Collected data:
■ ■ ■ ■ ■ ■ ■
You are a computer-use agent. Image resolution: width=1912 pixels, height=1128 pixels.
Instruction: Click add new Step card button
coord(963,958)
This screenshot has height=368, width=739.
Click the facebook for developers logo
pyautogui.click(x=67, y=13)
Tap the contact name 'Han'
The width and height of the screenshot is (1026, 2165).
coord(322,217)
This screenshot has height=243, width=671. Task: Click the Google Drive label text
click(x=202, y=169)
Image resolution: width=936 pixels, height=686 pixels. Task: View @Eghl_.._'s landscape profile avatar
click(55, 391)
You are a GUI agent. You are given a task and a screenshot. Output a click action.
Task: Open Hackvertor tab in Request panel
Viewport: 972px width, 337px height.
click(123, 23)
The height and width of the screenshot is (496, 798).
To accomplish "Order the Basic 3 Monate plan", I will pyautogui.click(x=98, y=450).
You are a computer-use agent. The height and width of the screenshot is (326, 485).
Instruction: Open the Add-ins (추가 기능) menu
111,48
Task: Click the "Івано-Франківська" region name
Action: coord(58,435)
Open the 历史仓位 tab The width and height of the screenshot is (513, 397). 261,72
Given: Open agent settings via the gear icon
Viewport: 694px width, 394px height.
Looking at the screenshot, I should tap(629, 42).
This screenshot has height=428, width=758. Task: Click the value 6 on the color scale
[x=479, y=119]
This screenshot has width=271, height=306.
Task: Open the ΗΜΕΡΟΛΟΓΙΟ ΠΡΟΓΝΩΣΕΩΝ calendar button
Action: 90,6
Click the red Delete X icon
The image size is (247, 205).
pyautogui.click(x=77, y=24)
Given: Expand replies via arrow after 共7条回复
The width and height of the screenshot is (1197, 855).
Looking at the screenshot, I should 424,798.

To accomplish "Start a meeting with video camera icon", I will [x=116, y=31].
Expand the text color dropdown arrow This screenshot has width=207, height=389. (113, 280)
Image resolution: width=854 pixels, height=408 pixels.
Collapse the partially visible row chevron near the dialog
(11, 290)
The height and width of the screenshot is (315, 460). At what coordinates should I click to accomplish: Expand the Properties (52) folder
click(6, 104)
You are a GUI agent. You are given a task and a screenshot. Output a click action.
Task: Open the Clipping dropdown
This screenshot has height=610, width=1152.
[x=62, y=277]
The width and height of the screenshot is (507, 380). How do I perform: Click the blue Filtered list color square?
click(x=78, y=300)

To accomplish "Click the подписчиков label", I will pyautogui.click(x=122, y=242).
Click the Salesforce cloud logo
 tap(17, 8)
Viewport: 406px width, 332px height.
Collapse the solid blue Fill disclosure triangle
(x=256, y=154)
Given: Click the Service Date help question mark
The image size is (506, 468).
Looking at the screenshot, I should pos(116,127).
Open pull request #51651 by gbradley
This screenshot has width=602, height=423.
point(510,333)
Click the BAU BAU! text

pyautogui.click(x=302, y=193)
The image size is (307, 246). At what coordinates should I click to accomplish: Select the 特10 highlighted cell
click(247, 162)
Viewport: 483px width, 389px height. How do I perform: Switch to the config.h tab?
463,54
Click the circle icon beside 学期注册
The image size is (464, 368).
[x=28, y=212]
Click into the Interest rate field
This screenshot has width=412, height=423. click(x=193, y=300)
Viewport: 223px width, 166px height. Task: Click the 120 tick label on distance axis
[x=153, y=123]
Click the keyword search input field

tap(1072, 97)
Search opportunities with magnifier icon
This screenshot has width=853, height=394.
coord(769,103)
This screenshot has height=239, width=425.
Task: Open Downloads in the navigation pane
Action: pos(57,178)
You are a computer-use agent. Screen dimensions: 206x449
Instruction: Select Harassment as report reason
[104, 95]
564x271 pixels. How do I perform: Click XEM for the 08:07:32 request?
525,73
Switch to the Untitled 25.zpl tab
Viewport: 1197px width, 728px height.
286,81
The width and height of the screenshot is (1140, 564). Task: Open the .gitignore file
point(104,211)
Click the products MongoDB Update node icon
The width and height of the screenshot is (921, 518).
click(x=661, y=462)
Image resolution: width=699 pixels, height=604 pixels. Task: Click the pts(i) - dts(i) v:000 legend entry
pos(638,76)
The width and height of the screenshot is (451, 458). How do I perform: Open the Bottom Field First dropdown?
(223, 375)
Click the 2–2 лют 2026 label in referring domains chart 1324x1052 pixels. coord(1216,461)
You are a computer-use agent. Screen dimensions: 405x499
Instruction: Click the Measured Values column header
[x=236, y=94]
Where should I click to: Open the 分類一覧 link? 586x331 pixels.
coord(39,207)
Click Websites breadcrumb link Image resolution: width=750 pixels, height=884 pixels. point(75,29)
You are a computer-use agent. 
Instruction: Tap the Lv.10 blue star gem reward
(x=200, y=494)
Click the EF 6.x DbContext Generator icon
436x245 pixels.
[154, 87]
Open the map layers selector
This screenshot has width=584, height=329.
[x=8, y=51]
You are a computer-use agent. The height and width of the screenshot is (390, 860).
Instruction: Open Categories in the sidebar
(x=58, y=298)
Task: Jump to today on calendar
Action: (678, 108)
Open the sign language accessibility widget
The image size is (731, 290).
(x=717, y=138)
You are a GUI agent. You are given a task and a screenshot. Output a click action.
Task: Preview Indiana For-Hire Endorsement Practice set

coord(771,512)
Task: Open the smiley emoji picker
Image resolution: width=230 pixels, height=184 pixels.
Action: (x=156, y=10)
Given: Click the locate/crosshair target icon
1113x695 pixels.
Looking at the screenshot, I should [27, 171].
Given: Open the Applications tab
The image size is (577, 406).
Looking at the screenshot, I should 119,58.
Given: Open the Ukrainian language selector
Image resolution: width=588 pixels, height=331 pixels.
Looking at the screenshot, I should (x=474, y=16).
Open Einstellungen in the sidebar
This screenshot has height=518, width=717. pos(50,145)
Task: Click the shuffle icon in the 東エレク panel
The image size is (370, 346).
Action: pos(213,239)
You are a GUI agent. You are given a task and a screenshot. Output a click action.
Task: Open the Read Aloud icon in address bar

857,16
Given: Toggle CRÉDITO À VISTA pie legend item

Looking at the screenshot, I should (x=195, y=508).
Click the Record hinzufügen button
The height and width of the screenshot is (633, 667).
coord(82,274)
■ ■ ■ ■ ■ ■ ■
Task instructions: Your task is to copy all of the entries exactly.

Reply:
You are a computer-use agent. Image resolution: width=1912 pixels, height=1128 pixels.
Instruction: Click add new Step card button
coord(963,958)
This screenshot has height=368, width=739.
Click the facebook for developers logo
pyautogui.click(x=67, y=13)
Tap the contact name 'Han'
The width and height of the screenshot is (1026, 2165).
coord(322,217)
This screenshot has height=243, width=671. Task: Click the Google Drive label text
click(x=202, y=169)
Image resolution: width=936 pixels, height=686 pixels. Task: View @Eghl_.._'s landscape profile avatar
click(55, 391)
You are a GUI agent. You are given a task and a screenshot. Output a click action.
Task: Open Hackvertor tab in Request panel
Viewport: 972px width, 337px height.
click(123, 23)
The height and width of the screenshot is (496, 798).
To accomplish "Order the Basic 3 Monate plan", I will pyautogui.click(x=98, y=450).
You are a computer-use agent. The height and width of the screenshot is (326, 485).
Instruction: Open the Add-ins (추가 기능) menu
111,48
Task: Click the "Івано-Франківська" region name
Action: coord(58,435)
Open the 历史仓位 tab The width and height of the screenshot is (513, 397). 261,72
Given: Open agent settings via the gear icon
Viewport: 694px width, 394px height.
Looking at the screenshot, I should tap(629, 42).
This screenshot has height=428, width=758. Task: Click the value 6 on the color scale
[x=479, y=119]
This screenshot has width=271, height=306.
Task: Open the ΗΜΕΡΟΛΟΓΙΟ ΠΡΟΓΝΩΣΕΩΝ calendar button
Action: 90,6
Click the red Delete X icon
The image size is (247, 205).
pyautogui.click(x=77, y=24)
Given: Expand replies via arrow after 共7条回复
The width and height of the screenshot is (1197, 855).
Looking at the screenshot, I should 424,798.

To accomplish "Start a meeting with video camera icon", I will [x=116, y=31].
Expand the text color dropdown arrow This screenshot has width=207, height=389. (113, 280)
Image resolution: width=854 pixels, height=408 pixels.
Collapse the partially visible row chevron near the dialog
(11, 290)
The height and width of the screenshot is (315, 460). At what coordinates should I click to accomplish: Expand the Properties (52) folder
click(6, 104)
You are a GUI agent. You are given a task and a screenshot. Output a click action.
Task: Open the Clipping dropdown
This screenshot has height=610, width=1152.
[x=62, y=277]
The width and height of the screenshot is (507, 380). How do I perform: Click the blue Filtered list color square?
click(x=78, y=300)

To accomplish "Click the подписчиков label", I will pyautogui.click(x=122, y=242).
Click the Salesforce cloud logo
 tap(17, 8)
Viewport: 406px width, 332px height.
Collapse the solid blue Fill disclosure triangle
(x=256, y=154)
Given: Click the Service Date help question mark
The image size is (506, 468).
Looking at the screenshot, I should pos(116,127).
Open pull request #51651 by gbradley
This screenshot has width=602, height=423.
point(510,333)
Click the BAU BAU! text

pyautogui.click(x=302, y=193)
The image size is (307, 246). At what coordinates should I click to accomplish: Select the 特10 highlighted cell
click(247, 162)
Viewport: 483px width, 389px height. How do I perform: Switch to the config.h tab?
463,54
Click the circle icon beside 学期注册
The image size is (464, 368).
[x=28, y=212]
Click into the Interest rate field
This screenshot has width=412, height=423. click(x=193, y=300)
Viewport: 223px width, 166px height. Task: Click the 120 tick label on distance axis
[x=153, y=123]
Click the keyword search input field

tap(1072, 97)
Search opportunities with magnifier icon
This screenshot has width=853, height=394.
coord(769,103)
This screenshot has height=239, width=425.
Task: Open Downloads in the navigation pane
Action: pos(57,178)
You are a computer-use agent. Screen dimensions: 206x449
Instruction: Select Harassment as report reason
[104, 95]
564x271 pixels. How do I perform: Click XEM for the 08:07:32 request?
525,73
Switch to the Untitled 25.zpl tab
Viewport: 1197px width, 728px height.
286,81
The width and height of the screenshot is (1140, 564). Task: Open the .gitignore file
point(104,211)
Click the products MongoDB Update node icon
The width and height of the screenshot is (921, 518).
click(x=661, y=462)
Image resolution: width=699 pixels, height=604 pixels. Task: Click the pts(i) - dts(i) v:000 legend entry
pos(638,76)
The width and height of the screenshot is (451, 458). How do I perform: Open the Bottom Field First dropdown?
(223, 375)
Click the 2–2 лют 2026 label in referring domains chart 1324x1052 pixels. coord(1216,461)
You are a computer-use agent. Screen dimensions: 405x499
Instruction: Click the Measured Values column header
[x=236, y=94]
Where should I click to: Open the 分類一覧 link? 586x331 pixels.
coord(39,207)
Click Websites breadcrumb link Image resolution: width=750 pixels, height=884 pixels. point(75,29)
You are a computer-use agent. 
Instruction: Tap the Lv.10 blue star gem reward
(x=200, y=494)
Click the EF 6.x DbContext Generator icon
436x245 pixels.
[154, 87]
Open the map layers selector
This screenshot has width=584, height=329.
[x=8, y=51]
You are a computer-use agent. The height and width of the screenshot is (390, 860).
Instruction: Open Categories in the sidebar
(x=58, y=298)
Task: Jump to today on calendar
Action: (678, 108)
Open the sign language accessibility widget
The image size is (731, 290).
(x=717, y=138)
You are a GUI agent. You are given a task and a screenshot. Output a click action.
Task: Preview Indiana For-Hire Endorsement Practice set

coord(771,512)
Task: Open the smiley emoji picker
Image resolution: width=230 pixels, height=184 pixels.
Action: (x=156, y=10)
Given: Click the locate/crosshair target icon
1113x695 pixels.
Looking at the screenshot, I should [27, 171].
Given: Open the Applications tab
The image size is (577, 406).
Looking at the screenshot, I should 119,58.
Given: Open the Ukrainian language selector
Image resolution: width=588 pixels, height=331 pixels.
Looking at the screenshot, I should (x=474, y=16).
Open Einstellungen in the sidebar
This screenshot has height=518, width=717. pos(50,145)
Task: Click the shuffle icon in the 東エレク panel
The image size is (370, 346).
Action: pos(213,239)
You are a GUI agent. You are given a task and a screenshot. Output a click action.
Task: Open the Read Aloud icon in address bar

857,16
Given: Toggle CRÉDITO À VISTA pie legend item

Looking at the screenshot, I should (x=195, y=508).
Click the Record hinzufügen button
The height and width of the screenshot is (633, 667).
coord(82,274)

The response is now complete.